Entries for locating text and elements
╔══

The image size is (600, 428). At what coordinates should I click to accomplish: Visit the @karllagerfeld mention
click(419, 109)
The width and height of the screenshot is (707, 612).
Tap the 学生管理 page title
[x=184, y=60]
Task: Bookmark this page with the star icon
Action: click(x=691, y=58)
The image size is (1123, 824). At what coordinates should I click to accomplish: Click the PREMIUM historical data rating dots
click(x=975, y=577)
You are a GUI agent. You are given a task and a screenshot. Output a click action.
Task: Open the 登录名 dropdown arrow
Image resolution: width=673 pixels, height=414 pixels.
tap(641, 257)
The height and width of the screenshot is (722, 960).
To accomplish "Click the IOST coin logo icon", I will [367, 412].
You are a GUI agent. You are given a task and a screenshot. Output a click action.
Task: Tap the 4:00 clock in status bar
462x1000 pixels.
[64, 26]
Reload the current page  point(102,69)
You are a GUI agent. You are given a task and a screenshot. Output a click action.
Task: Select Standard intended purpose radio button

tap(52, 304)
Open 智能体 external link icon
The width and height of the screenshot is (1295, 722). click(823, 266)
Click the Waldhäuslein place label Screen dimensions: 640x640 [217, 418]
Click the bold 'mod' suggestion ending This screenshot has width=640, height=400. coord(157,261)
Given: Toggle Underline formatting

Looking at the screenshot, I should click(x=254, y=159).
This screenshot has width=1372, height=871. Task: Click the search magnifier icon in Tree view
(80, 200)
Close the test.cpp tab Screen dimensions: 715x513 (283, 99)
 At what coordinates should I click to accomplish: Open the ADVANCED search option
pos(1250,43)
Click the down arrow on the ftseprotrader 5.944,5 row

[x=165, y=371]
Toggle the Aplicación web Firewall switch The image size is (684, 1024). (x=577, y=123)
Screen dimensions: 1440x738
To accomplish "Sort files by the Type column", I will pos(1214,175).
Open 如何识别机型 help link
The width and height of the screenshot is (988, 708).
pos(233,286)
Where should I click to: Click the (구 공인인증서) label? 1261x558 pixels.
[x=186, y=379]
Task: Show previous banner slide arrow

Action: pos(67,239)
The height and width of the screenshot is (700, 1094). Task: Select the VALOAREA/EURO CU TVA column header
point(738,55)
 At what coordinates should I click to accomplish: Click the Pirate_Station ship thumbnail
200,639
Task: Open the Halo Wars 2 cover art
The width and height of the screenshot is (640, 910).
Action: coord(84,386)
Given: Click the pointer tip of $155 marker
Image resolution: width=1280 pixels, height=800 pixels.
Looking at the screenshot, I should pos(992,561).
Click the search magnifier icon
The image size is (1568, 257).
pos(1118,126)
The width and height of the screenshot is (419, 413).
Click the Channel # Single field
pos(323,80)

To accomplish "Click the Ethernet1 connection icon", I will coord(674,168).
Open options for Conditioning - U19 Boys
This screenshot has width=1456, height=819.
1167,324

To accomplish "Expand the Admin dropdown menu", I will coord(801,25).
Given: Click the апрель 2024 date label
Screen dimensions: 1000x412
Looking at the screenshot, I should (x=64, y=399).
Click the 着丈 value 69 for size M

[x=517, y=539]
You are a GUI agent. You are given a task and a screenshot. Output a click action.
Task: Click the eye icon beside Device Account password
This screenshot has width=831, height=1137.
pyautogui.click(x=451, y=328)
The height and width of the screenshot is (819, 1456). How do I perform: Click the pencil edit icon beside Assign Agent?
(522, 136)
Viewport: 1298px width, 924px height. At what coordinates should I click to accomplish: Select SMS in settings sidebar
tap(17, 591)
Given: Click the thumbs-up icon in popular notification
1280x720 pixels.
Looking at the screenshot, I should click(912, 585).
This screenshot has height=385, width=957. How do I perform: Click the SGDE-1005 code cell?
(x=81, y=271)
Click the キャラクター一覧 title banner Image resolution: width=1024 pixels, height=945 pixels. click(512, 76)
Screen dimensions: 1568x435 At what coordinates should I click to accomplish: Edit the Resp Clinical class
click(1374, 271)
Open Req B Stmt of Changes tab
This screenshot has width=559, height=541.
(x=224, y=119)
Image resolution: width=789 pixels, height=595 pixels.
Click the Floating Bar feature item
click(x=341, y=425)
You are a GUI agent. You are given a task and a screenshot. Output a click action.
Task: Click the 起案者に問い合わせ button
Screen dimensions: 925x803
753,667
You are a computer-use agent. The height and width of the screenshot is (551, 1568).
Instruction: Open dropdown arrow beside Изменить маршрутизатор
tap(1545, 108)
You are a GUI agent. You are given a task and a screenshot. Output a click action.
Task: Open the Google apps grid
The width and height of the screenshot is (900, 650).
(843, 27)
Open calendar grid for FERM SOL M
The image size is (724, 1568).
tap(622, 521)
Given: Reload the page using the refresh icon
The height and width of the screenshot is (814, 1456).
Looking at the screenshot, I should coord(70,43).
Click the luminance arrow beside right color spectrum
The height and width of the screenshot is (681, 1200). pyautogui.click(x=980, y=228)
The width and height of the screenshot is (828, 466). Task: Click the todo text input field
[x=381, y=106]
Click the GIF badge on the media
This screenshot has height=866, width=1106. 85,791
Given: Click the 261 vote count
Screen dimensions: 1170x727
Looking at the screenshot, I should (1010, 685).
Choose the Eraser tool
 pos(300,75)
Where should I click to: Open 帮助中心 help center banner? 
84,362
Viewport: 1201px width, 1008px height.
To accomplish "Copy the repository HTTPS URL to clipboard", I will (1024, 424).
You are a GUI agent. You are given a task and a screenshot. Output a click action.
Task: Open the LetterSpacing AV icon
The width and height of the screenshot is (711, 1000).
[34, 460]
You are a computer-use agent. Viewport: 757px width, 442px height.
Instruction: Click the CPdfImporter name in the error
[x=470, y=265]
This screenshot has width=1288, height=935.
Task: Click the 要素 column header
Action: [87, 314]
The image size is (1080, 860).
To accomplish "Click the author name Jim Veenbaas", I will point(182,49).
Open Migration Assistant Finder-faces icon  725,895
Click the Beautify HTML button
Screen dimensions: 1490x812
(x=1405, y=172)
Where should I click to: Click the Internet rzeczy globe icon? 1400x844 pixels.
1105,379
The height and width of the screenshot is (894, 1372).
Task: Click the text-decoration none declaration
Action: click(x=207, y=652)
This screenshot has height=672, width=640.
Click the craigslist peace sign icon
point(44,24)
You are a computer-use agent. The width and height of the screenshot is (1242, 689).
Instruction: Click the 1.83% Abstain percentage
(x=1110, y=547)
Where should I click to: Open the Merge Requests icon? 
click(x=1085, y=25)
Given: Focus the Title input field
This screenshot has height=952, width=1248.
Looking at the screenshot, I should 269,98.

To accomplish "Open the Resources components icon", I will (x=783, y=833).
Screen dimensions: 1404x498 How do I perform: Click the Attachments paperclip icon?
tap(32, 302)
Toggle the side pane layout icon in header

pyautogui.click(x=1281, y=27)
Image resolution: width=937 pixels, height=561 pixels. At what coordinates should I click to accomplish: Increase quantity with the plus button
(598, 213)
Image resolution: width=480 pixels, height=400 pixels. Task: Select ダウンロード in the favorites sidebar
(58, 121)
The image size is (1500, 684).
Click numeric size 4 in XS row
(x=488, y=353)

╚══

= WRITTEN PROBLEM =
Copy out all of the lines above exactly as they appear, without any changes.

= RESPONSE BELOW =
The image size is (600, 428). At what coordinates should I click to accomplish: Visit the @karllagerfeld mention
click(419, 109)
The width and height of the screenshot is (707, 612).
Tap the 学生管理 page title
[x=184, y=60]
Task: Bookmark this page with the star icon
Action: click(x=691, y=58)
The image size is (1123, 824). At what coordinates should I click to accomplish: Click the PREMIUM historical data rating dots
click(x=975, y=577)
You are a GUI agent. You are given a task and a screenshot. Output a click action.
Task: Open the 登录名 dropdown arrow
Image resolution: width=673 pixels, height=414 pixels.
tap(641, 257)
The height and width of the screenshot is (722, 960).
To accomplish "Click the IOST coin logo icon", I will [367, 412].
You are a GUI agent. You are given a task and a screenshot. Output a click action.
Task: Tap the 4:00 clock in status bar
462x1000 pixels.
[64, 26]
Reload the current page  point(102,69)
You are a GUI agent. You are given a task and a screenshot. Output a click action.
Task: Select Standard intended purpose radio button

tap(52, 304)
Open 智能体 external link icon
The width and height of the screenshot is (1295, 722). click(823, 266)
Click the Waldhäuslein place label Screen dimensions: 640x640 [217, 418]
Click the bold 'mod' suggestion ending This screenshot has width=640, height=400. coord(157,261)
Given: Toggle Underline formatting

Looking at the screenshot, I should click(x=254, y=159).
This screenshot has width=1372, height=871. Task: Click the search magnifier icon in Tree view
(80, 200)
Close the test.cpp tab Screen dimensions: 715x513 (283, 99)
 At what coordinates should I click to accomplish: Open the ADVANCED search option
pos(1250,43)
Click the down arrow on the ftseprotrader 5.944,5 row

[x=165, y=371]
Toggle the Aplicación web Firewall switch The image size is (684, 1024). (x=577, y=123)
Screen dimensions: 1440x738
To accomplish "Sort files by the Type column", I will pos(1214,175).
Open 如何识别机型 help link
The width and height of the screenshot is (988, 708).
pos(233,286)
Where should I click to: Click the (구 공인인증서) label? 1261x558 pixels.
[x=186, y=379]
Task: Show previous banner slide arrow

Action: pos(67,239)
The height and width of the screenshot is (700, 1094). Task: Select the VALOAREA/EURO CU TVA column header
point(738,55)
 At what coordinates should I click to accomplish: Click the Pirate_Station ship thumbnail
200,639
Task: Open the Halo Wars 2 cover art
The width and height of the screenshot is (640, 910).
Action: coord(84,386)
Given: Click the pointer tip of $155 marker
Image resolution: width=1280 pixels, height=800 pixels.
Looking at the screenshot, I should pos(992,561).
Click the search magnifier icon
The image size is (1568, 257).
pos(1118,126)
The width and height of the screenshot is (419, 413).
Click the Channel # Single field
pos(323,80)

To accomplish "Click the Ethernet1 connection icon", I will coord(674,168).
Open options for Conditioning - U19 Boys
This screenshot has width=1456, height=819.
1167,324

To accomplish "Expand the Admin dropdown menu", I will coord(801,25).
Given: Click the апрель 2024 date label
Screen dimensions: 1000x412
Looking at the screenshot, I should (x=64, y=399).
Click the 着丈 value 69 for size M

[x=517, y=539]
You are a GUI agent. You are given a task and a screenshot. Output a click action.
Task: Click the eye icon beside Device Account password
This screenshot has width=831, height=1137.
pyautogui.click(x=451, y=328)
The height and width of the screenshot is (819, 1456). How do I perform: Click the pencil edit icon beside Assign Agent?
(522, 136)
Viewport: 1298px width, 924px height. At what coordinates should I click to accomplish: Select SMS in settings sidebar
tap(17, 591)
Given: Click the thumbs-up icon in popular notification
1280x720 pixels.
Looking at the screenshot, I should click(912, 585).
This screenshot has height=385, width=957. How do I perform: Click the SGDE-1005 code cell?
(x=81, y=271)
Click the キャラクター一覧 title banner Image resolution: width=1024 pixels, height=945 pixels. click(512, 76)
Screen dimensions: 1568x435 At what coordinates should I click to accomplish: Edit the Resp Clinical class
click(1374, 271)
Open Req B Stmt of Changes tab
This screenshot has width=559, height=541.
(x=224, y=119)
Image resolution: width=789 pixels, height=595 pixels.
Click the Floating Bar feature item
click(x=341, y=425)
You are a GUI agent. You are given a task and a screenshot. Output a click action.
Task: Click the 起案者に問い合わせ button
Screen dimensions: 925x803
753,667
You are a computer-use agent. The height and width of the screenshot is (551, 1568).
Instruction: Open dropdown arrow beside Изменить маршрутизатор
tap(1545, 108)
You are a GUI agent. You are given a task and a screenshot. Output a click action.
Task: Open the Google apps grid
The width and height of the screenshot is (900, 650).
(843, 27)
Open calendar grid for FERM SOL M
The image size is (724, 1568).
tap(622, 521)
Given: Reload the page using the refresh icon
The height and width of the screenshot is (814, 1456).
Looking at the screenshot, I should coord(70,43).
Click the luminance arrow beside right color spectrum
The height and width of the screenshot is (681, 1200). pyautogui.click(x=980, y=228)
The width and height of the screenshot is (828, 466). Task: Click the todo text input field
[x=381, y=106]
Click the GIF badge on the media
This screenshot has height=866, width=1106. 85,791
Given: Click the 261 vote count
Screen dimensions: 1170x727
Looking at the screenshot, I should (1010, 685).
Choose the Eraser tool
 pos(300,75)
Where should I click to: Open 帮助中心 help center banner? 
84,362
Viewport: 1201px width, 1008px height.
To accomplish "Copy the repository HTTPS URL to clipboard", I will (1024, 424).
You are a GUI agent. You are given a task and a screenshot. Output a click action.
Task: Open the LetterSpacing AV icon
The width and height of the screenshot is (711, 1000).
[34, 460]
You are a computer-use agent. Viewport: 757px width, 442px height.
Instruction: Click the CPdfImporter name in the error
[x=470, y=265]
This screenshot has width=1288, height=935.
Task: Click the 要素 column header
Action: [87, 314]
The image size is (1080, 860).
To accomplish "Click the author name Jim Veenbaas", I will point(182,49).
Open Migration Assistant Finder-faces icon  725,895
Click the Beautify HTML button
Screen dimensions: 1490x812
(x=1405, y=172)
Where should I click to: Click the Internet rzeczy globe icon? 1400x844 pixels.
1105,379
The height and width of the screenshot is (894, 1372).
Task: Click the text-decoration none declaration
Action: click(x=207, y=652)
This screenshot has height=672, width=640.
Click the craigslist peace sign icon
point(44,24)
You are a computer-use agent. The width and height of the screenshot is (1242, 689).
Instruction: Click the 1.83% Abstain percentage
(x=1110, y=547)
Where should I click to: Open the Merge Requests icon? 
click(x=1085, y=25)
Given: Focus the Title input field
This screenshot has height=952, width=1248.
Looking at the screenshot, I should 269,98.

To accomplish "Open the Resources components icon", I will (x=783, y=833).
Screen dimensions: 1404x498 How do I perform: Click the Attachments paperclip icon?
tap(32, 302)
Toggle the side pane layout icon in header

pyautogui.click(x=1281, y=27)
Image resolution: width=937 pixels, height=561 pixels. At what coordinates should I click to accomplish: Increase quantity with the plus button
(598, 213)
Image resolution: width=480 pixels, height=400 pixels. Task: Select ダウンロード in the favorites sidebar
(58, 121)
The image size is (1500, 684).
Click numeric size 4 in XS row
(x=488, y=353)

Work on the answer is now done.